Greedy Search vs Beam Search vs Temperature Sampling in Hugging Face Transformers

Question

Explore Greedy Search, Beam Search, and Temperature Sampling in Hugging Face Transformers. Understand how each text generation strategy works to produce diverse and optimal outputs.

Accepted Answer

Greedy search deterministically selects the highest probability token at each step, beam search maintains multiple candidate sequences to find globally better outputs, and temperature sampling introduces controlled randomness by scaling logits before drawing from the probability distribution.

The generate() method in the Hugging Face Transformers repository supports three fundamentally different text generation strategies. These approaches—greedy search, beam search, and temperature sampling—are configured through the GenerationConfig class and determine whether the model produces deterministic or stochastic outputs. Understanding how these algorithms differ allows you to optimize the trade-off between generation speed, output quality, and creative diversity.

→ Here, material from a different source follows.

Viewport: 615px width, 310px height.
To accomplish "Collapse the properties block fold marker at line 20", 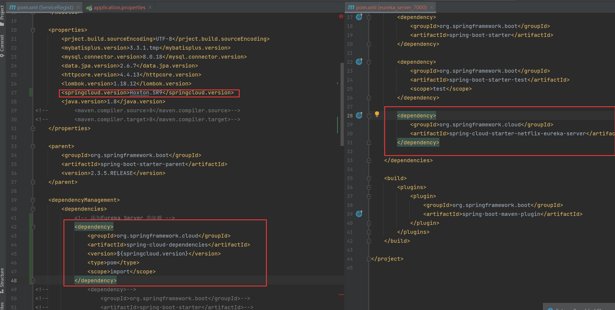I will [33, 30].
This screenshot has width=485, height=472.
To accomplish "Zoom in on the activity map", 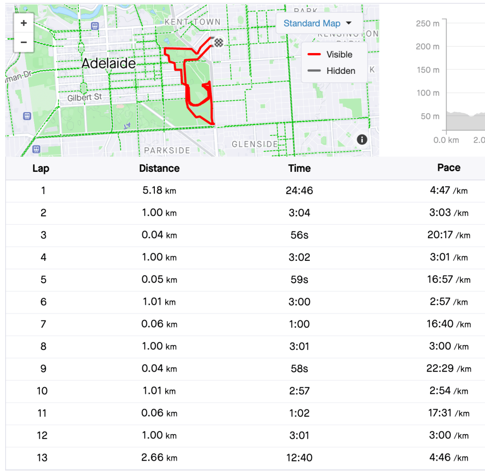I will coord(24,23).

How Generation Strategies Are Selected

The routing logic in src/transformers/generation/utils.py selects a decoding strategy based on two boolean flags: num_beams and do_sample. When do_sample=False, the system enters deterministic mode, falling back to greedy search if num_beams=1 or invoking beam search if num_beams>1. Setting do_sample=True activates stochastic sampling, where logits are processed through warpers like TemperatureLogitsWarper before multinomial sampling occurs.

Greedy Search (Deterministic Single-Path Decoding)

Implementation Details

Greedy search represents the simplest decoding strategy, implemented in the no-beam path of src/transformers/generation/utils.py. When generation_config.num_beams=1 and generation_config.do_sample=False, the _generate_no_beam_search method executes greedy decoding by taking the argmax of the logits at every generation step (see lines 3420–3450). This approach selects the token with the highest conditional probability without introducing randomness, resulting in deterministic outputs that remain identical across multiple runs with the same input.

When to Use Greedy Search

Use greedy search when you require fast, reproducible results and can tolerate potentially repetitive or locally suboptimal completions. This method works well for factual extraction or constrained generation tasks where creativity is undesirable, though it risks missing globally optimal sequences because it cannot recover from early low-probability choices.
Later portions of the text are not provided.